How offshore wind turbines could be more efficient



As wind farms are increasingly sited offshore rather than on land, and installed at water depths of up to 40 metres, a Cambridge University engineer is urging the wind power industry to look again at the design of the heavy supporting towers and foundations used out at sea in order to improve the energy payback achieved.

Jim Platts of the Institute for Manufacturing (IfM) believes that the wind power sector could achieve significantly higher payback ratios if turbine manufacturers used guyed towers (towers held in place by steel cables) made in composite materials rather than free-standing towers made in conventional steel materials.

A preliminary study undertaken at IfM suggests that payback ratios for offshore wind farms could be doubled if the industry embraced new construction methods.

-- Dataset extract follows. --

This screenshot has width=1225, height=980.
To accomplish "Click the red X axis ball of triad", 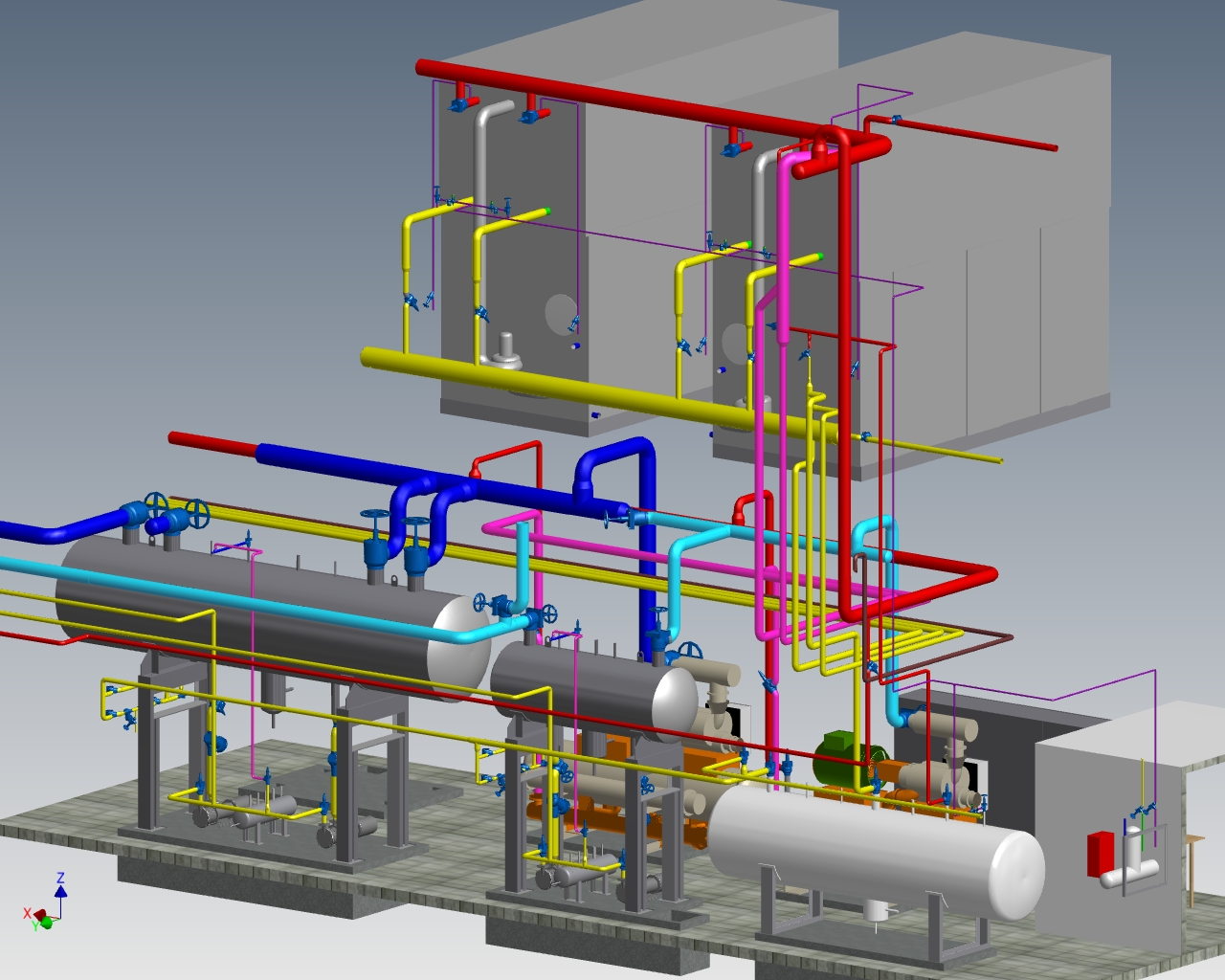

“The development of the wind turbine industry, and the way in which it works with the civil engineers who make the heavy supporting towers and foundations, which are not visible out at sea once the turbines are installed, mean that we have ignored something which is almost embarrassingly obvious in our race to meet the targets set for renewable energy production,” said Platts.

We urgently need to reduce the high levels of energy embedded in offshore wind turbines which make them both ineffective in energy payback and costly in financial terms

“We can do this fairly easily if we invest in more innovative methods for making and installing the towers and foundations that support them.”

The effectiveness of wind turbines is determined by a key figure: the harvesting ratio. This ratio is a measure of the energy it provides set against the energy embedded in it (energy used in manufacturing it).

Wind turbines comprise three main elements: the blades that harness the wind energy; the gearbox and generator mechanisms that produce the electricity; the tower that supports these moving parts and the foundations that hold the tower in place. The tower is conventionally made of steel and the foundation in steel and concrete.

For a turbine designed for use on land, the energy embedded in the moving parts represents two-thirds of the total energy invested in the installation while the supporting structure (tower and foundation) represents the remaining third. Onshore turbines typically achieve a harvesting ratio of 40:1.

When wind turbines are sited offshore, the towers required are both taller and heavier and the foundations more massive, using up to four times the amount of steel and concrete. “When you look at offshore wind turbines you see a series of slim structures – what you don’t see are the far heavier supporting structures below the surface that they slot into,” said Platts.

Both steel and concrete are highly energy intensive to produce so the harvesting ratio of offshore turbines reduces to typically 15:1 – far lower than for onshore turbines.

On top of this, offshore turbines are subject to corrosion, which reduces the lifespan of the steel used. “Steel is prone to corrosion and to fatigue,” Platts explained. “This begs the question: could we do better with other materials. The answer is yes, we can use composites for towers just as we do for blades. They are lighter, stronger, corrosion free and more resilient than steel.”

A preliminary study undertaken by the Institute for Manufacturing suggests that guyed towers offer significant advantages over conventional towers. The use of steel cables, fixed to the sea bed by screw anchors, means that towers can be significantly slimmer as the tent-like guyed shape distributes the loads more efficiently to the seabed. Similarly, the foundations required are substantially less weighty.

The resulting reduction in the volume of steel and concrete needed means that a harvesting ratio of 25:1 can be achieved, the study concluded.

“The use of guyed towers is just the first step for the industry to take. The second step would be to make towers in composite materials which are less energy intensive to make than steel which relies on smelting and concrete that also depends on a chemical reduction process in manufacturing cement. Composites also have a longer life than steel as they stand up to fatigue much better. Using these new materials could increase the harvesting ratio still further to 32:1 and extend the lifetime of a turbine installation from the present 20 years to up to 60 years,” said Platts.

“The Finnish wind turbine manufacturer Mervento has shown the way with a guyed turbine designed for use in the Baltic. Other producers – such as those making turbines for sites in the North Sea – need to take heed and invest in research into designs that take a similar approach to making the industry far more energy efficient and sustainable.”

The wind turbine industry has experienced an average of 25 per cent per annum growth over the past 20 years. It has pioneered many composite materials developments that have benefited other sectors, such as aerospace. Wind turbine manufacturers use ten times more composite materials than the car and aerospace industries combined.

“It’s often overlooked that manufacturers of turbines have driven advances in composites, producing materials with 95 per cent of the performance of the high-cost composites made for the aeronautical sector at 5 per cent of the cost. Much of this work has been led by UK companies. These companies now need to look at new ways of working,” said Platts.

In the 1980s, Jim Platts developed the designs, the manufacturing processes, the team and the company that made all the large wind turbine blades in the UK. That team is now the Global Blade Technology division of Vestas, the world’s largest wind turbine manufacturing company.